→ INSTRUCTIONS FOR THE TASK
From the line with "CONTACT US (27, 1523)" through the line with "BUYING GUIDE (29, 1463)", repeat the entries verbatim, both end lines included, and add nothing.

→ RECORDS FOR THE TASK
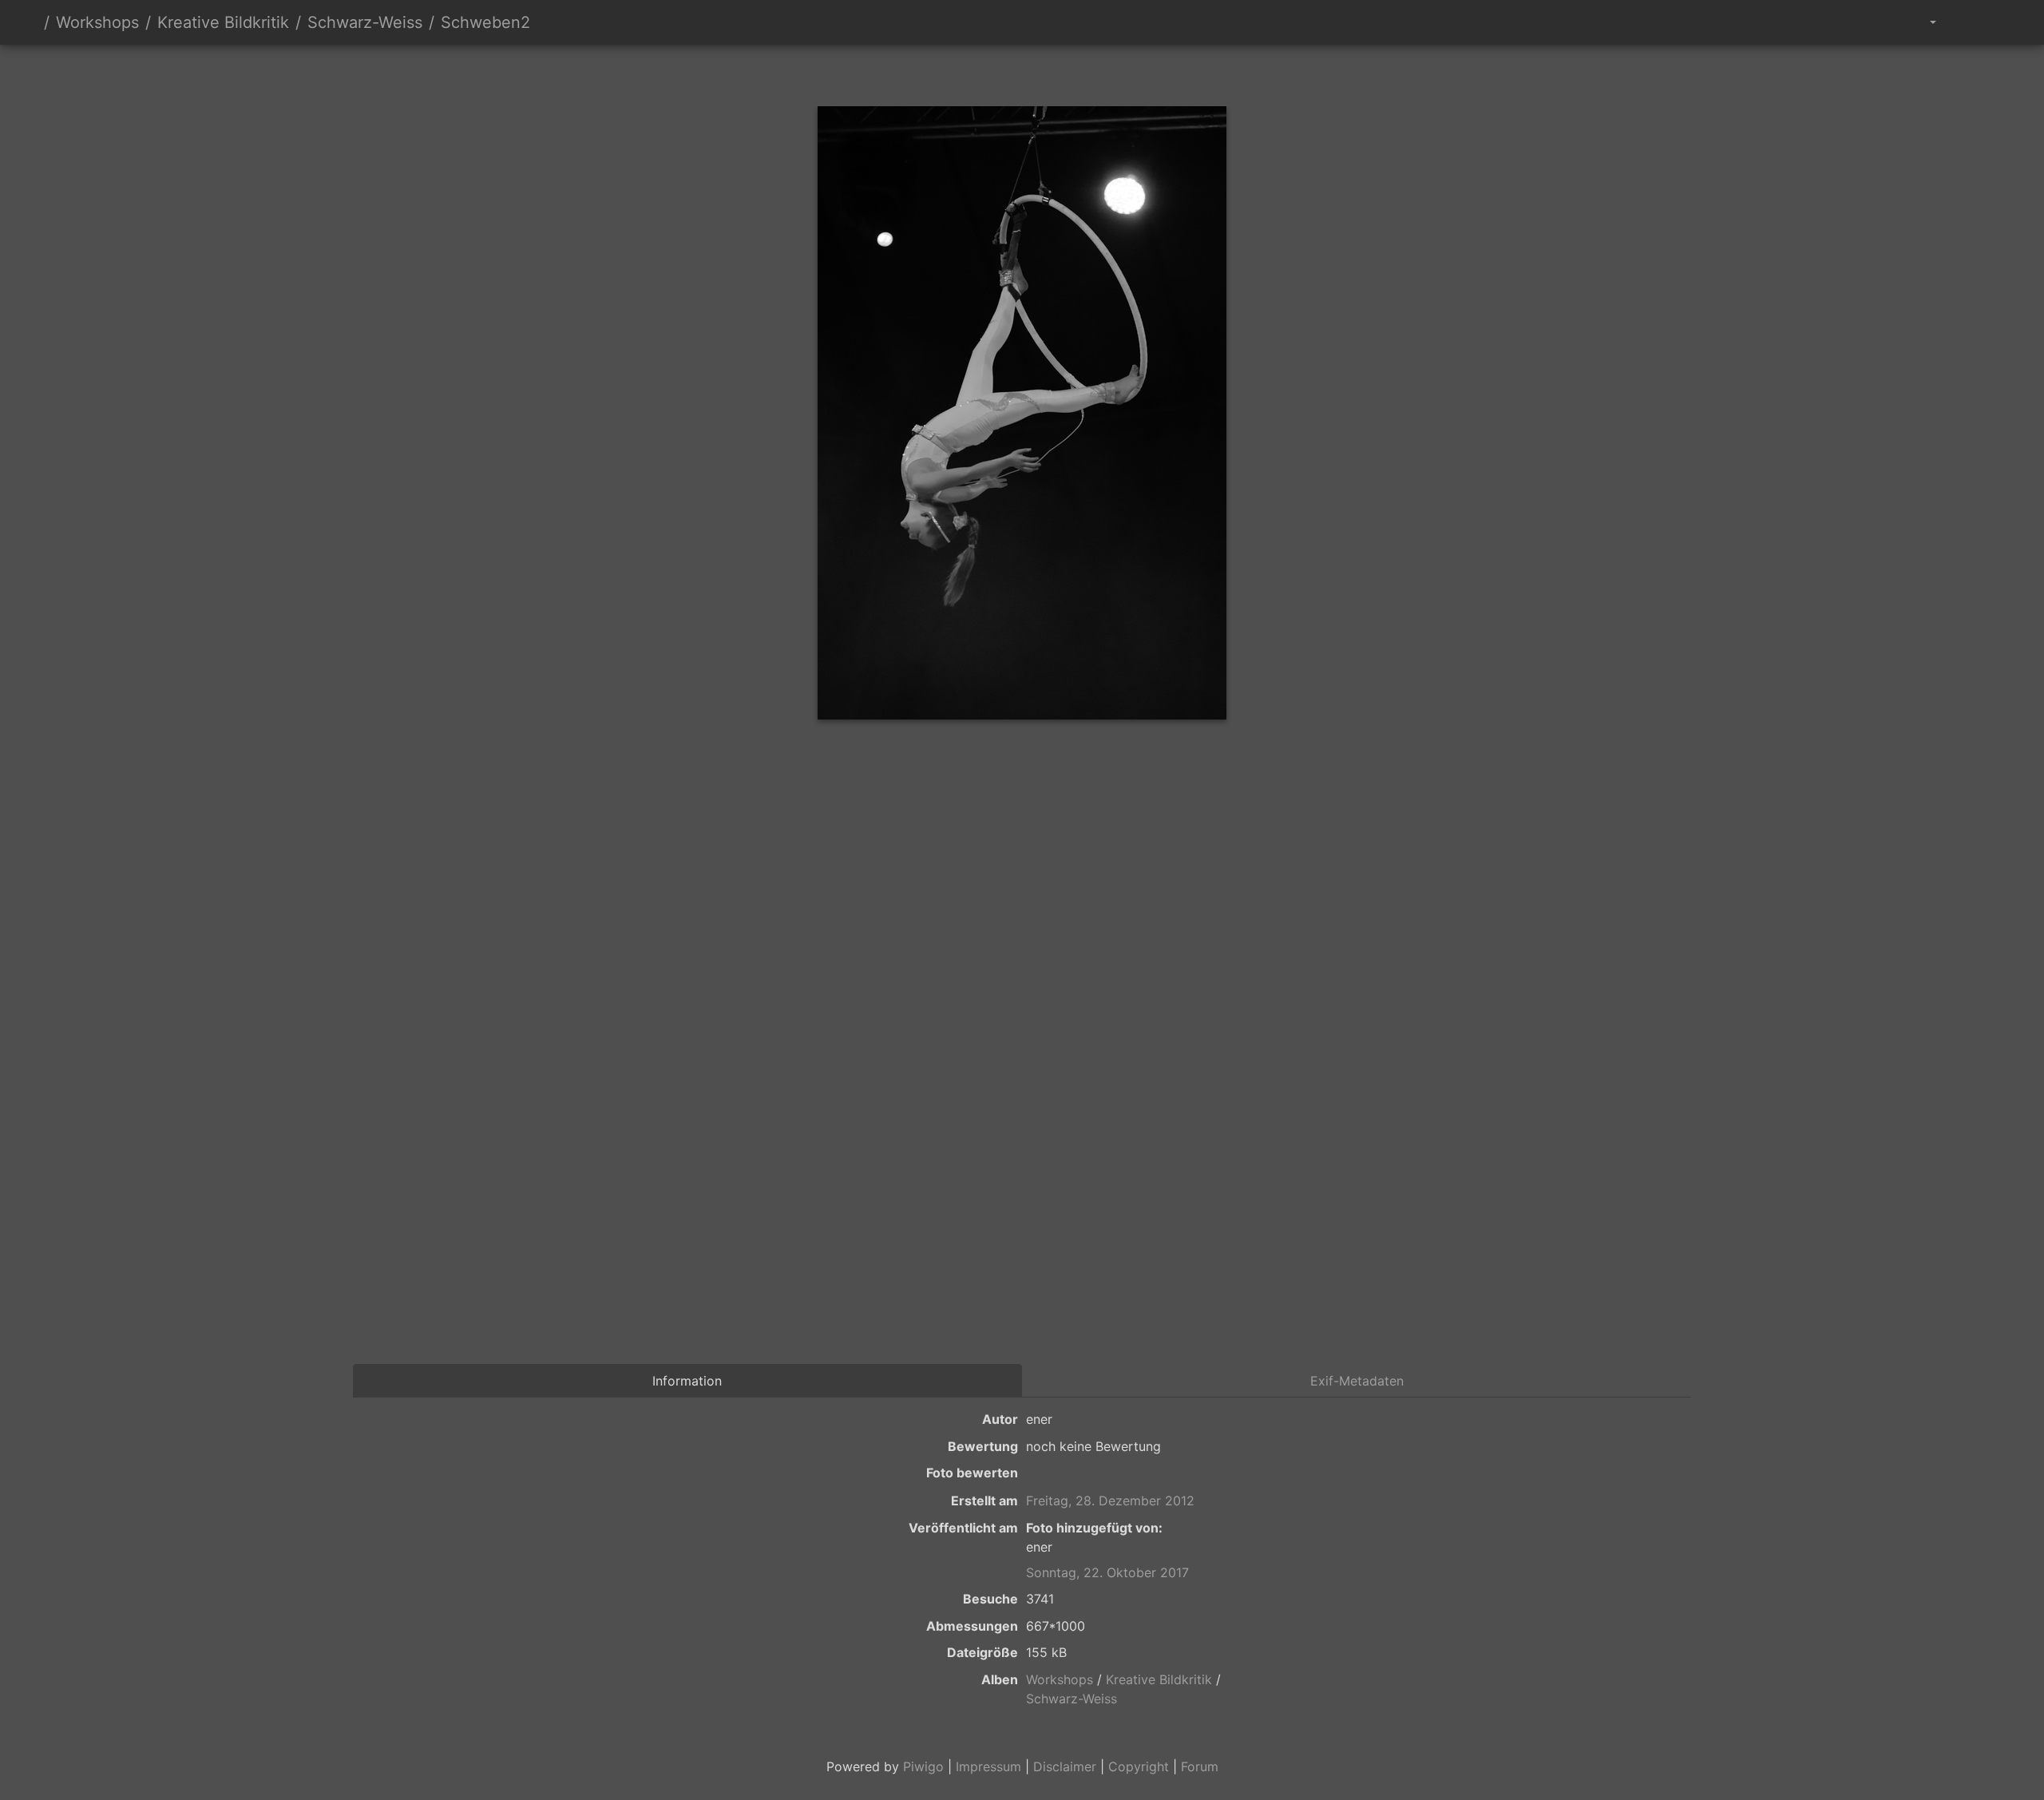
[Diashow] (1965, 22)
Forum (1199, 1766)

--

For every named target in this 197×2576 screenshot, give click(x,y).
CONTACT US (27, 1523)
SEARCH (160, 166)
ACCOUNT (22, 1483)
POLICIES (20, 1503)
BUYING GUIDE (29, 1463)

→ ANSWER BOX
CONTACT US (27, 1523)
SEARCH (160, 166)
ACCOUNT (22, 1483)
POLICIES (20, 1503)
BUYING GUIDE (29, 1463)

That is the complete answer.